I am not a medical person, nor a nutritionist (although I did follow a correspondence course last year), and I hope I know where to draw the line between my knowledge and that of others. I do happen to know a little about statistics, something that helps to understand the relationship between a health claim and the data that apparently supports it.
But cholesterol is one subject that I have taken a close interest in. The reason for this is that it lies at the crux of the health/diet debate; it has had a massive impact on public health and the practices and finance of the NHS.
When I first saw the FSA video that declared that saturated fat clogs up your arteries just like it could clog up a drain pipe, I was scared; clearly that was the intention. And for many years I lived in fear of my higher than normal cholesterol leading to an early peanut butter induced heart attack.
That said, the concept did seem a bit preposterous at the time. Humans have always eaten saturated fats and as far as historians can say is seems that we have not always dropped dead of Coronary Heart Disease. Also, the fat in the video only clogged up when it got cold, and human arteries are well known to be warm places!
The fear of fat was created in the 1970s and 1980s when firstly US dietary advice and then the advice we received from the NHS was changed. Very few scientists agreed with this change at the time, but Kellogg's were pretty happy about it all. We all switched from eating real natural food to eating cheap cereals instead. And we started adding more and more sugar to everything in order to make it more palatable. And did we get healthier? No, we did not.
Then along came statins (or did they actually arrive earlier looking for something to cure?). A panacea, no longer even requiring full clinical trails as they meet the simple surrogate endpoint of lowering LDL cholesterol. The claims were that thousands of lives would be saved, and yet the data quoted at the time showed that only small numbers of lives (perhaps 1 in 200) of already ill people might be prolonged, for a short while.
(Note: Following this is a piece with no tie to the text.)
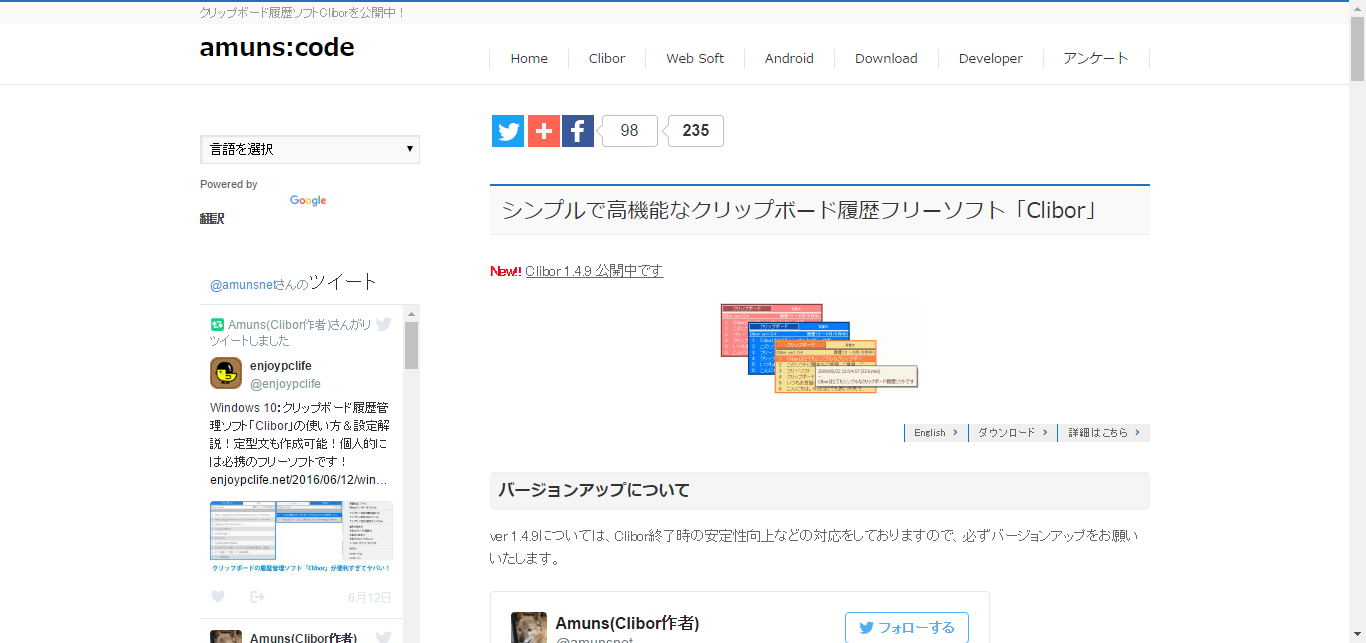The width and height of the screenshot is (1366, 643).
Task: Click the red plus share icon
Action: [x=543, y=131]
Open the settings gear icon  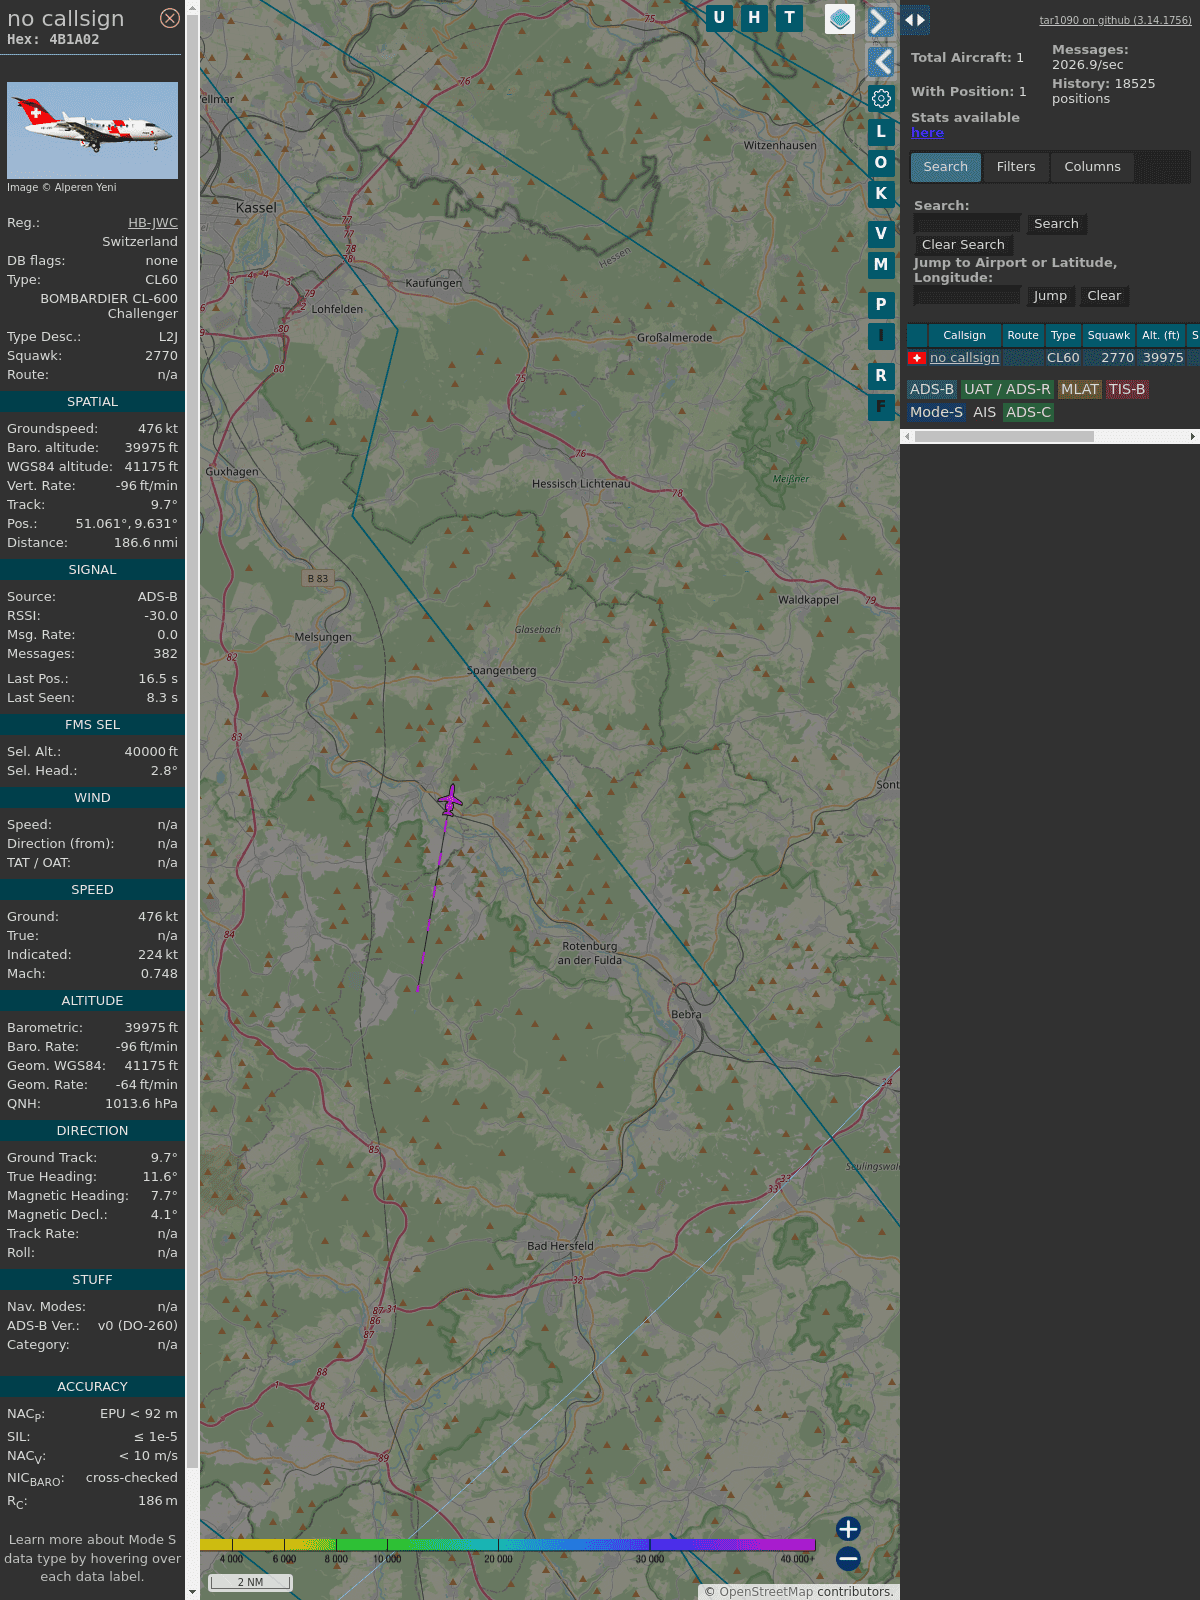(881, 98)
Lives were not saved. I get incensed by such things as this. Data like this is being used to support the notion that we should nearly all be taking a drug that has several known side-effects and has clearly ruined the lives of many many people.
And the more I've learned about cholesterol, "good or bad", the more I have become convinced that there is nothing in it. For every report that declares that high LDL will lead to high CHD there is another that shows that there is no causation. The most obvious data here describes whole populations with low LDL and high CHD, high LDL and low CHD. How could this be? Malcolm Kendrick sums it up perfectly (again) in this article where he points out that Russian men are eighteen times more likely to get a heart attack than Japanese men, and yet their average cholesterol levels are the same. This whole series of Malcolm's articles makes very interesting reading if you have an interest in heart disease.
If we can remove statins, cholesterol and hence saturated fats from the whole heart disease debate then we can start looking at the relationship between health and food in a different way. Fats and carbohydrates both provide us with energy, but which are more healthy and which are making us fatter and unwell? And in my opinion a big clue lies in this simple question - which is the only macro-nutrient that in its natural form has no nutritional value?